The Davis catheter was exchanged for a 80 cm length, 6 Fr diameter occlusion balloon catheter (Terumo Medical Corporation, Tokyo, Japan) and the balloon was inflated using 2 ml of contrast. The venogram of the shunt was done, which revealed run off into the left phrenic vein, pericardiophrenic vein, and lower left intercostal veins with poor filling of the gastric varices [Figure 3B]. The phrenic vein branch which was not connected with GV was cannulated using a 110 cm, 2 Fr diameter microcatheter (Progreat AlphaTerumo, Tokyo, Japan) and 135 cm, 0.014” guidewire (Transcend, Boston Scientific Corporation, Marlborough, USA) advanced co-axially through the occlusion balloon catheter. It was embolized using three 3 mm × 4 cm Nester pushable micro coils (Cook Medical, Bloomington, USA). Following this, gelfoam slurry made using small gelfoam pieces (Cutanaplast, Mascia Brunelli Spa, Milan, Italy) and contrast (320 mg I/ml, Visipaque, GE Healthcare, Ireland) was injected to cause stasis within the intercostal vein and other small vein branches. The venogram was repeated which showed obliteration of the systemic run off and good filling of the gastric varices, as correlated with CT images [Figure 4A]. The schematic diagram of the procedure is shown in Figure 4B.

Figure 4 (A and B)

Repeat venogram (A) after coiling of IPV (black arrow) and gelfoam embolization showed absence of flow within IPV, stasis within intercostal veins and good visualization of GVs (white arrowheads). The tortuous medially coursing channel (white arrow) is the left coronary vein and the faint vein (black arrowhead) is the posterior gastric vein (afferent to the varices). Sclerosant injection was done from this position. (B) Schematic diagram showing the anatomy relevant to the procedure

Thirty ml sclerosant mixture comprising 20 ml of 3% sodium tetradecyl sulphate (Tromboject, Omega, Montreal, Canada),10 ml of contrast (320 mg I/ml, Visipaque, GE Healthcare, Ireland) and small gelfoam pieces were injected under fluoroscopic visualization till complete filling of the varices was achieved. The balloon was kept inflated and the patient was kept on the angiography table for an hour. Fluoroscopy was used every 15 minutes to confirm that the balloon remained inflated and in place with stasis within the varices. The patient was then shifted to the ward with instructions to keep the right leg straight for 12 hours. A triphasic CT of the abdomen was done after twelve hours on a 320 row scanner (Aquilion One, Toshiba Medical Systems, Tokyo, Japan), which showed non-enhancement within the region of gastric varices consistent with thrombosis [Figure 5]. Mild ascites was seen which had increased since the previous CT. The balloon was deflated, the sheath removed, and hemostasis ensured by manual compression. At the time of submitting, this article the patient has been on follow-up for 4 weeks and there has been no recurrence of bleeding. Her ascites has decreased on serial ultrasounds and the LFTs have shown no deterioration from pre-procedure levels.

Figure 5

Twelve-hour axial portal phase CT image shows complete thrombosis within the varices (arrow). Mild ascites is also seen (arrow) which was not present earlier

Discussion

GVs can be caused by portal hypertension resulting from liver cirrhosis (90% of cases) or due to splenic vein thrombosis (10% of cases).[3]
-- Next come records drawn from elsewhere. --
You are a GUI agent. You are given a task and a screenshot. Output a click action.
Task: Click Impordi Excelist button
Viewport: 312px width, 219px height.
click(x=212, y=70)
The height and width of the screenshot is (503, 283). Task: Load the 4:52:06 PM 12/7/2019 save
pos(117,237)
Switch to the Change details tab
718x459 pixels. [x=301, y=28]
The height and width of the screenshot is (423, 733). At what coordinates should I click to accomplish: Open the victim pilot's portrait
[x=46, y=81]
Patients with liver cirrhosis having portal hypertension have a 30% risk of portosystemic collaterals or varices, with GVs comprising only 10–20% of these. In other words, 3–6% of all cirrhotics have GVs.[1]

Though risk of bleeding is lower with GVs compared to EVs, the morbidity and mortality with former is higher.[1]
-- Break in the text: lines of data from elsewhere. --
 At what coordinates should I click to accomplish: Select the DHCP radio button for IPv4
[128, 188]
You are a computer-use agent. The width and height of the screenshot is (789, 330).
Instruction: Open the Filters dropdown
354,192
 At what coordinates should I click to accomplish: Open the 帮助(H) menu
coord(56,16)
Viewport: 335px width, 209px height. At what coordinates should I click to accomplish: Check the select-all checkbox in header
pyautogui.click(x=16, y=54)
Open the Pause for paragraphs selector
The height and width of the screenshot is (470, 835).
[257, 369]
Upper GI endoscopy is usually the first line diagnostic and therapeutic tool for bleeding varices (using injection sclerotherapy or banding for EVs and injection sclerotherapy for GVs). However, it is not very effective for the latter.[14] In addition, there is a risk of complications resulting from embolization of sclerosant (n-butyl-2-cyanoacrylate or isobutyl-2-cyanoacrylate) to other organs.[56] When endoscopy fails to control variceal bleeding, a transjugular intrahepatic portosytemic shunt (TIPS) is commonly performed to decompress the portal venous system. However, it is not very effective in controlling bleeding GVs as it is for bleeding EVs.[78] It can also lead to hepatic encephalopathy in 20–30% of patients.[910]
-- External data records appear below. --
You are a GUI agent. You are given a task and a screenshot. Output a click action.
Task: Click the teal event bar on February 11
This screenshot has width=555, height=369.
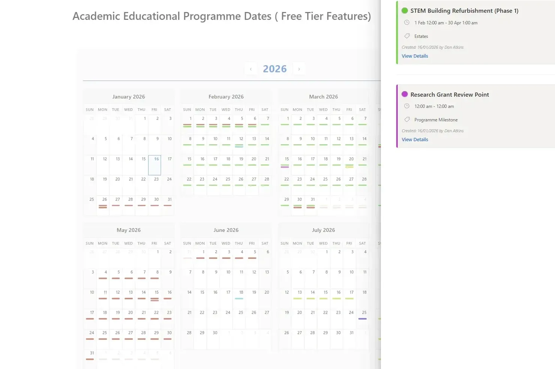coord(239,147)
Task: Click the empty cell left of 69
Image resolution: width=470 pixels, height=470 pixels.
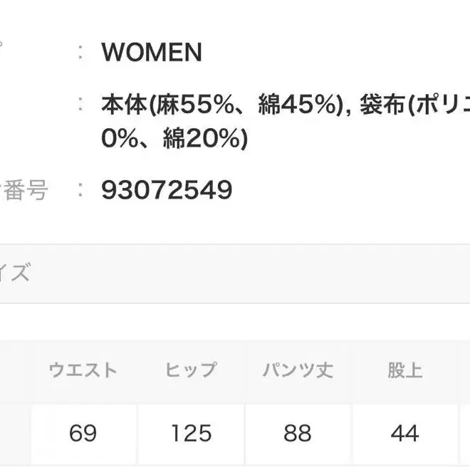Action: point(13,433)
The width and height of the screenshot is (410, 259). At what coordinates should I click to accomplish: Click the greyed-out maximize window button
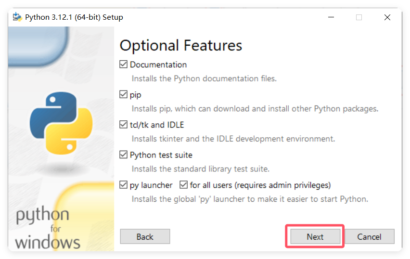click(x=359, y=17)
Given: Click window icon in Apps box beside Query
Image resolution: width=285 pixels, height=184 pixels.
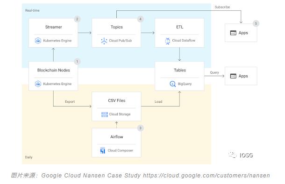Looking at the screenshot, I should point(233,76).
The concept of BRTO involves accessing the GRS via the LRV through the femoral or jugular route and injecting a sclerosant agent such as ethanolamine oleate, absolute alcohol, gelfoam, or sodium tetradecyl sulphate into the varices after inflating a balloon in the GRS to obstruct the shunt outflow, thereby obliterating the varices[11121314] (see the schematic diagram).

Olson et al. described the first attempt of balloon occluded sclerotherapy of GRS for GVs.[14] Kanagawa et al. were the second authors of this technique.[11] Over the years, its technique has evolved and it has become a well-established minimally invasive treatment for gastric varices both to control emergent bleeding or electively, especially in Japan and South Korea. The balloon is kept inflated for a period of 8–12 hours, during which time the varix undergoes thrombosis.

At present, the two main clinical indications for this procedure are bleeding gastric varices in both emergent and elective situation and in some cases refractory hepatic encephalopathy.[15] In the latter indication, the closure of GRS by sclerosis leads to reduction of portosystemic bypass.

Discussion of detailed technique, patient selection and complications of this procedure is beyond the scope of this article and the reader is suggested to read the same from Saad, et al. and Watanabe, et al.[1617] The afferent channel for gastric varix is mostly from left gastric or posterior gastric veins.[181920]

The efferent channel for most GVs (80–85%) is the GRS, which opens into the LRV.[1921] However, gastric varices lacking a GR shunt have also been observed in 10–15% of cases.[12192122]

The major outflow in such cases includes the IPV, cardiophrenic vein, pericardial vein, retroperitoneal veins, and intercostal veins.[2223]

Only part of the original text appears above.